### Written instruction
Lay out the stretch of items from the line containing "Decrease the message text indent" through the end as a numbered list. Skip blank lines, and leave the pictures out.

Items for locating described things:

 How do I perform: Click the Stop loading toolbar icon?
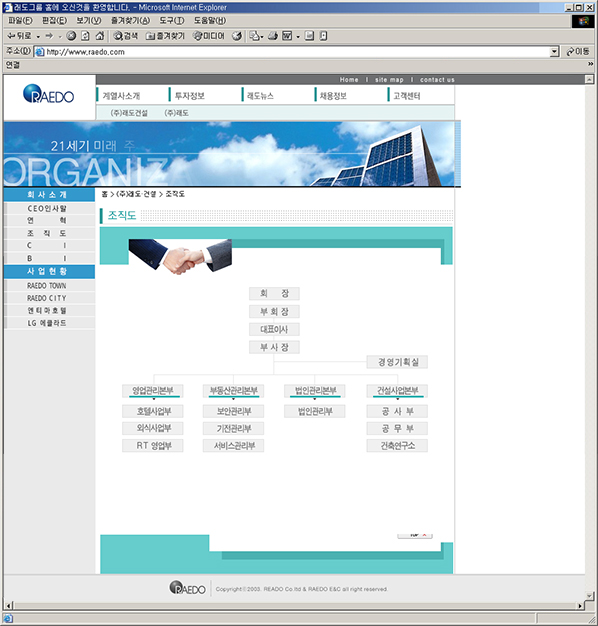[x=71, y=36]
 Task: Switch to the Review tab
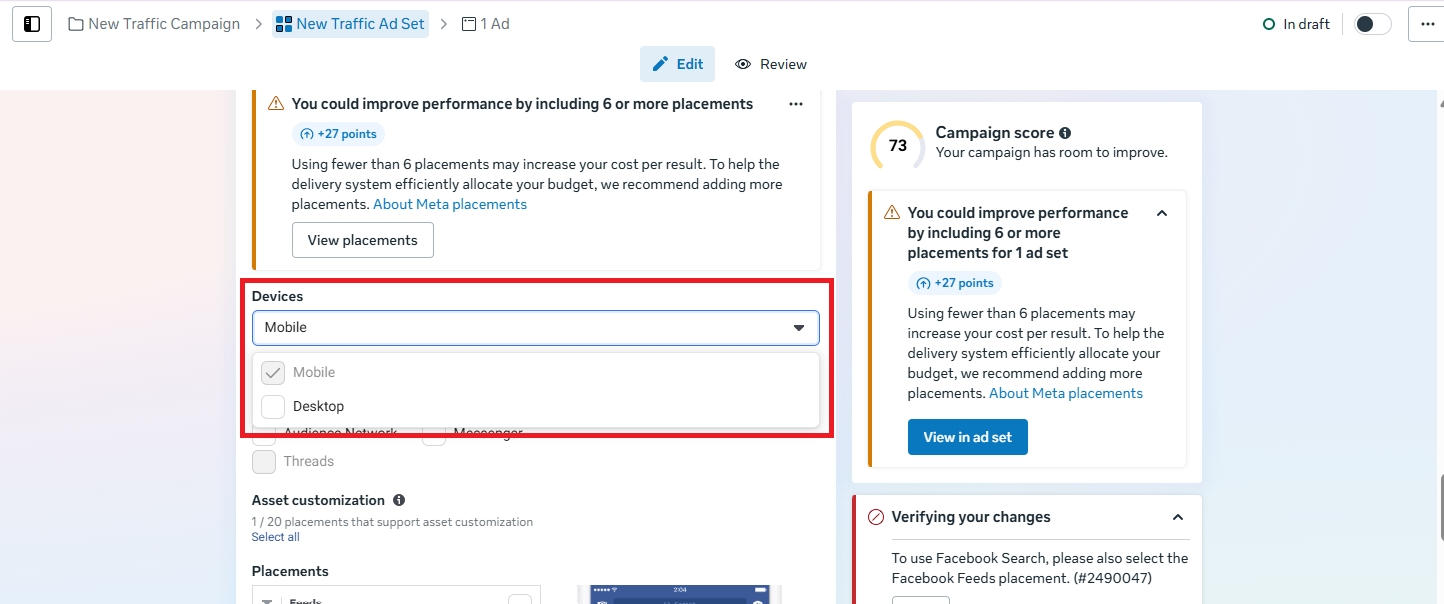[771, 64]
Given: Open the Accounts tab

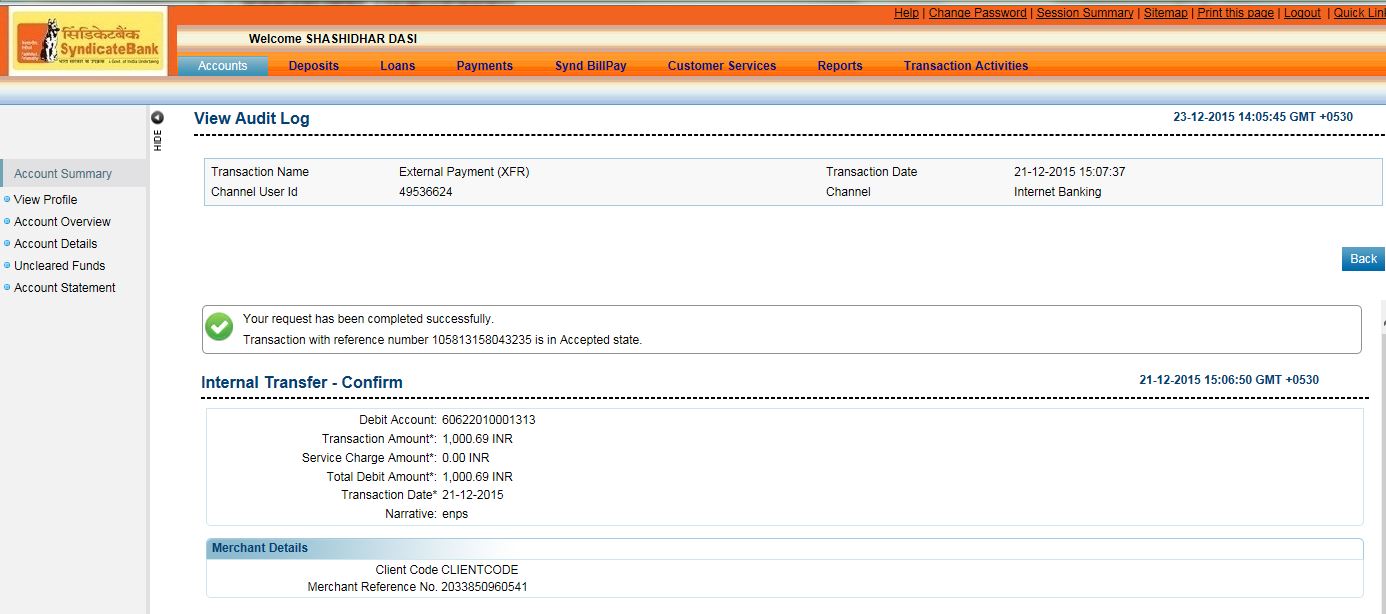Looking at the screenshot, I should coord(222,66).
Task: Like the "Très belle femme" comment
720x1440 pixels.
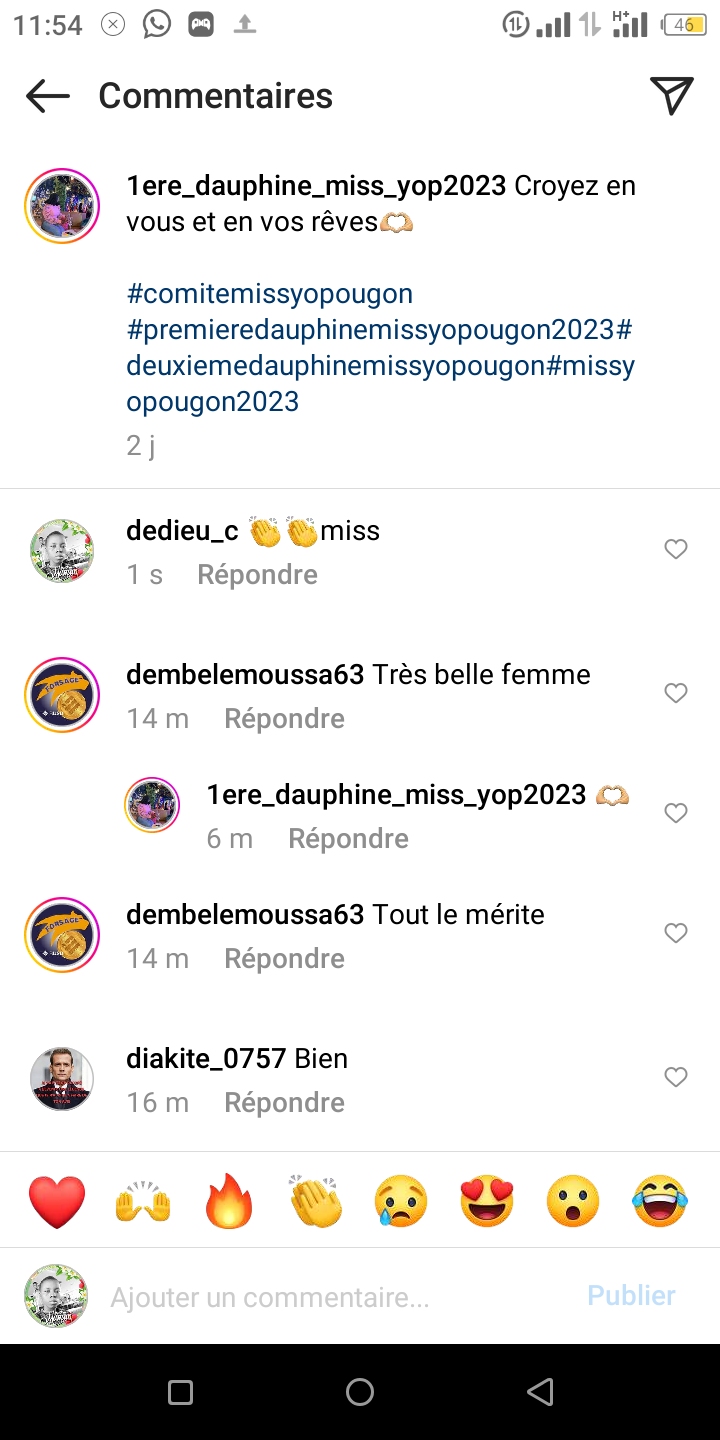Action: click(x=676, y=693)
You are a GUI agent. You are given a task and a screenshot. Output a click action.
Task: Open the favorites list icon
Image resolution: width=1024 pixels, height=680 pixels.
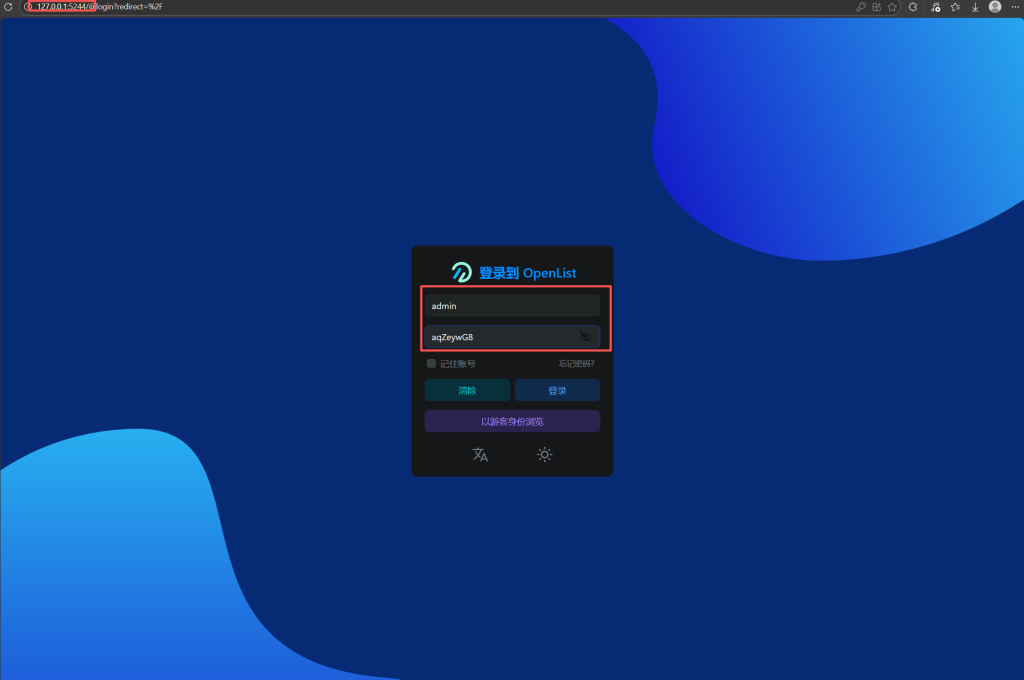point(955,7)
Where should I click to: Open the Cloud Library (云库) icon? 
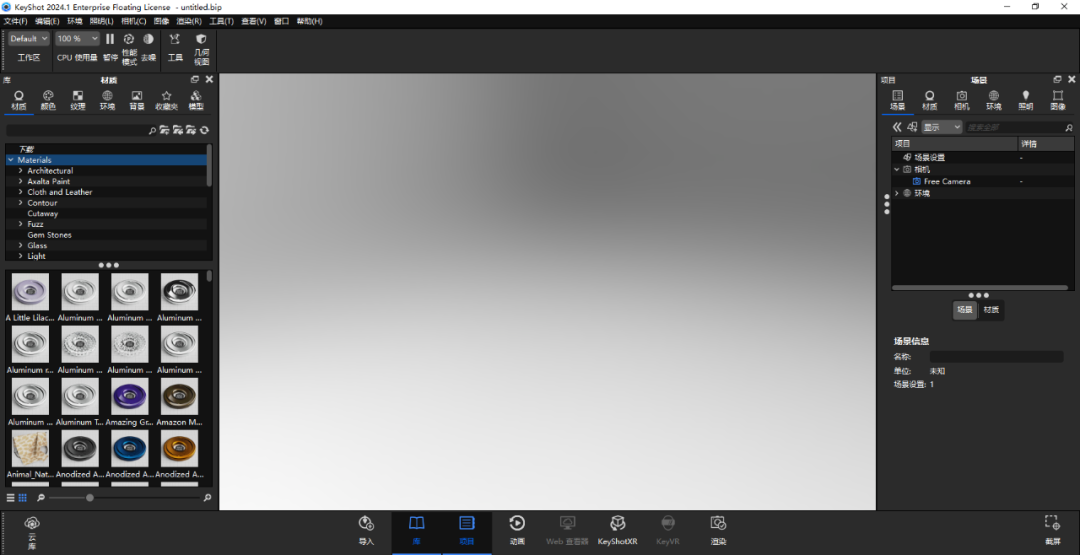(x=32, y=530)
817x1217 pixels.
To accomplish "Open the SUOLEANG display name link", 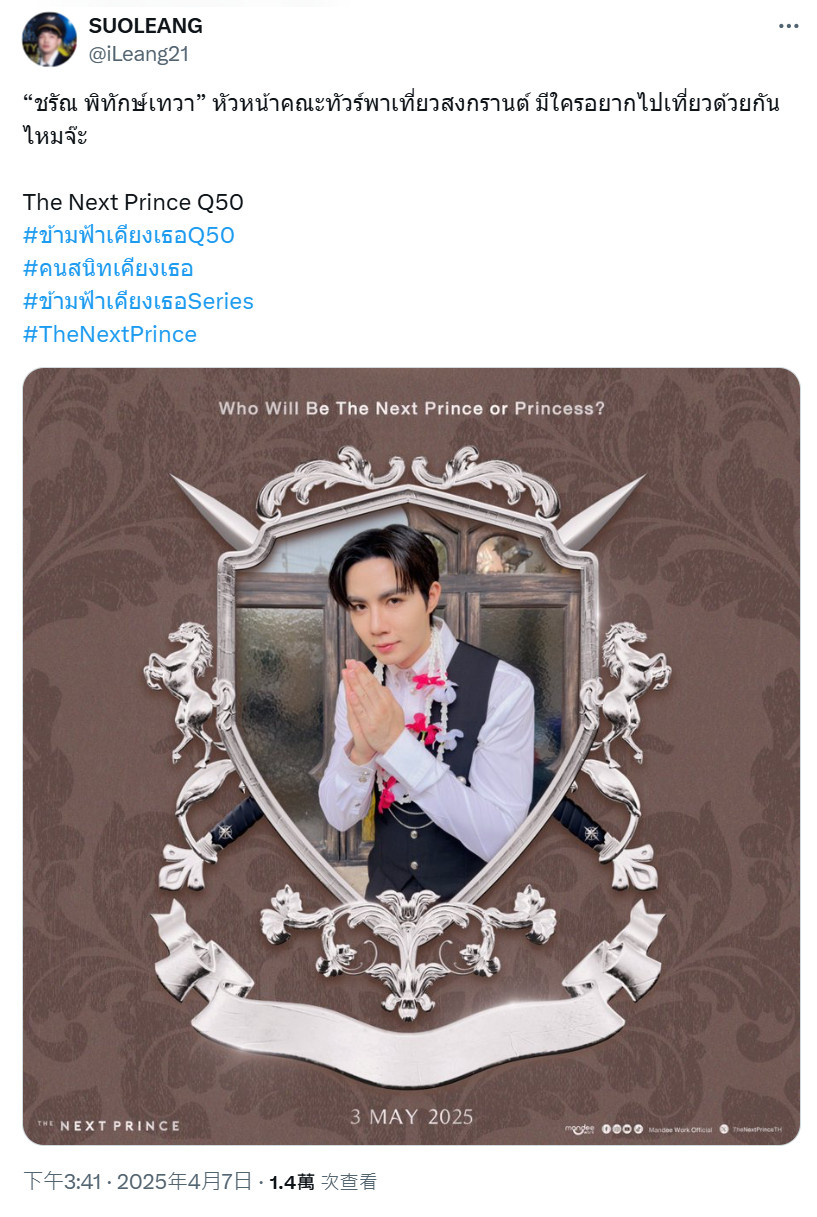I will click(x=146, y=26).
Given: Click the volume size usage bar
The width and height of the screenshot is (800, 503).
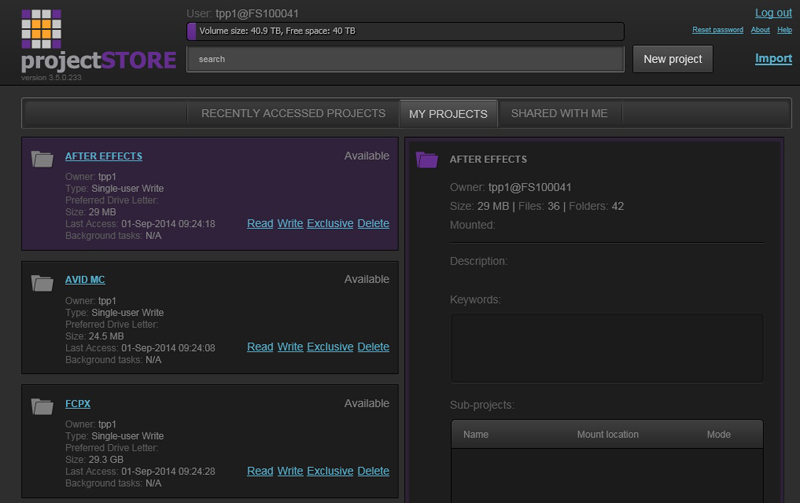Looking at the screenshot, I should [x=405, y=31].
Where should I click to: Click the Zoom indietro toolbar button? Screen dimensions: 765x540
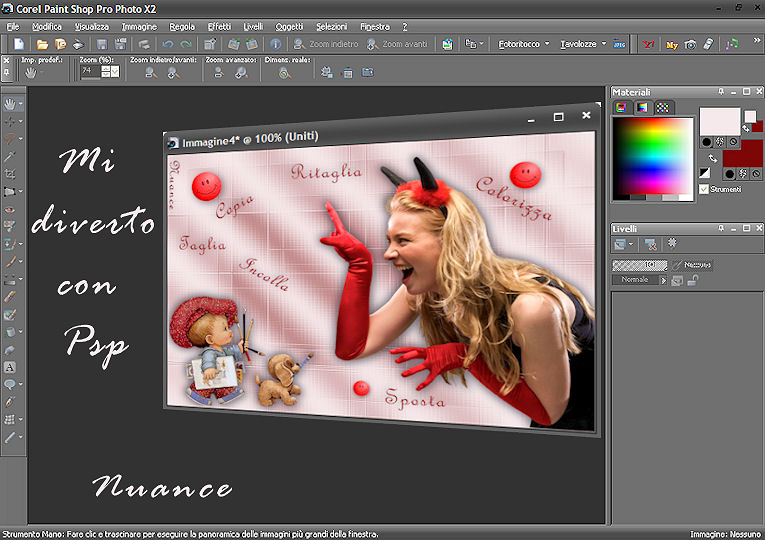pos(325,45)
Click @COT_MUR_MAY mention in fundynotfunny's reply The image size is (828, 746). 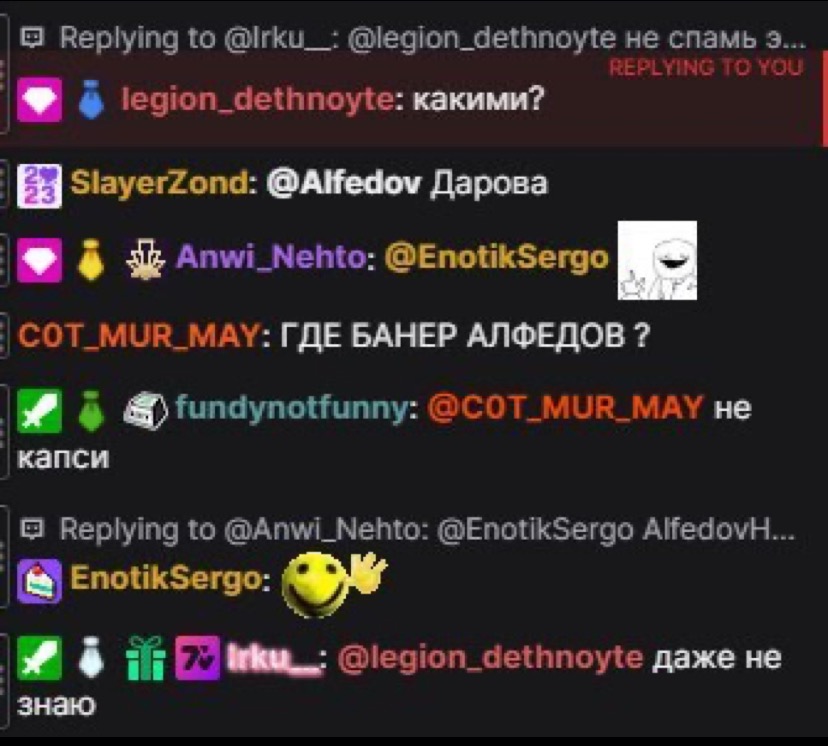(566, 408)
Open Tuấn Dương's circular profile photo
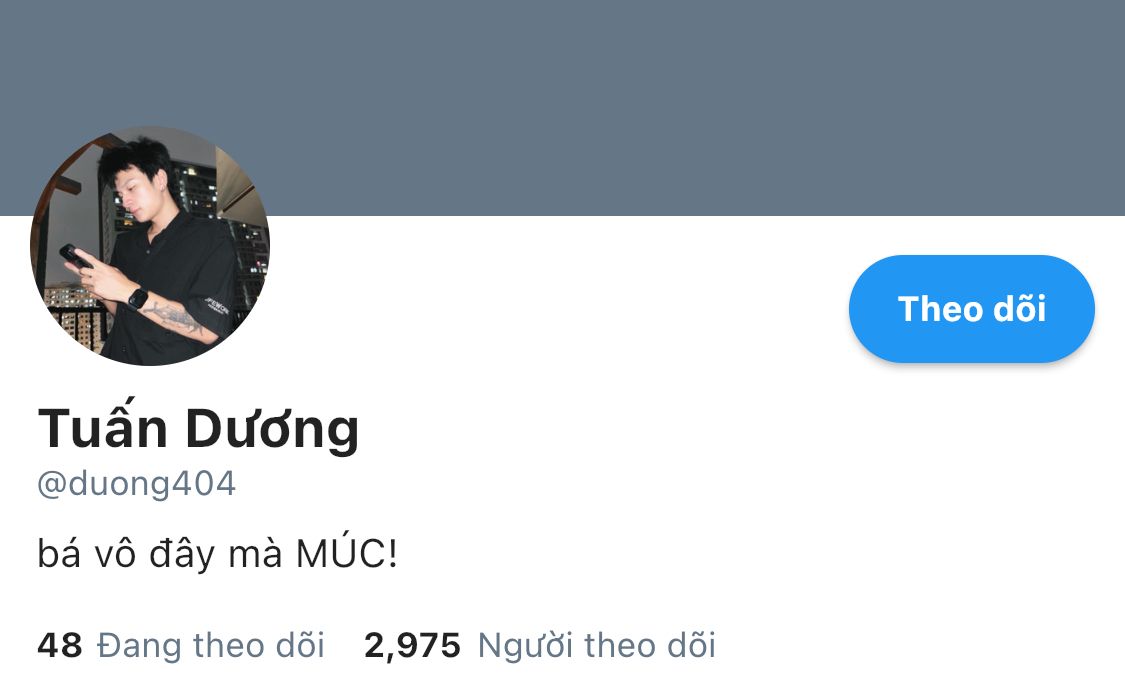Viewport: 1125px width, 685px height. pyautogui.click(x=150, y=246)
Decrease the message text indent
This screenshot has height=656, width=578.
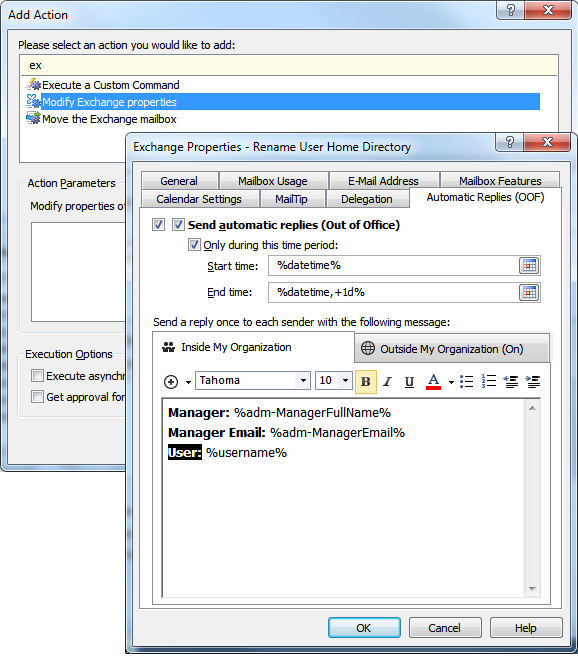pos(511,382)
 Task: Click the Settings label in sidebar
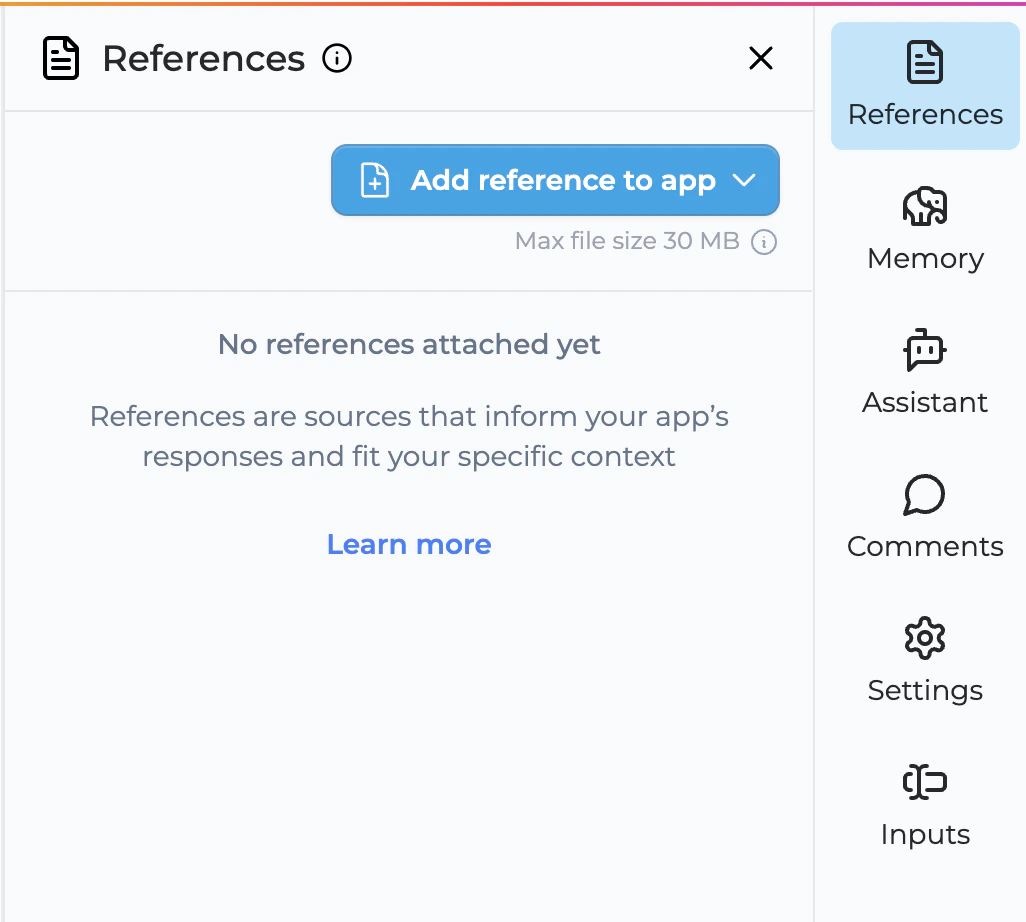click(x=923, y=690)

### Answer to the exercise
1. Decrease the message text indent
2. This screenshot has height=656, width=578.
3. pos(511,382)
4.  Task: Click the Settings label in sidebar
5. click(x=923, y=690)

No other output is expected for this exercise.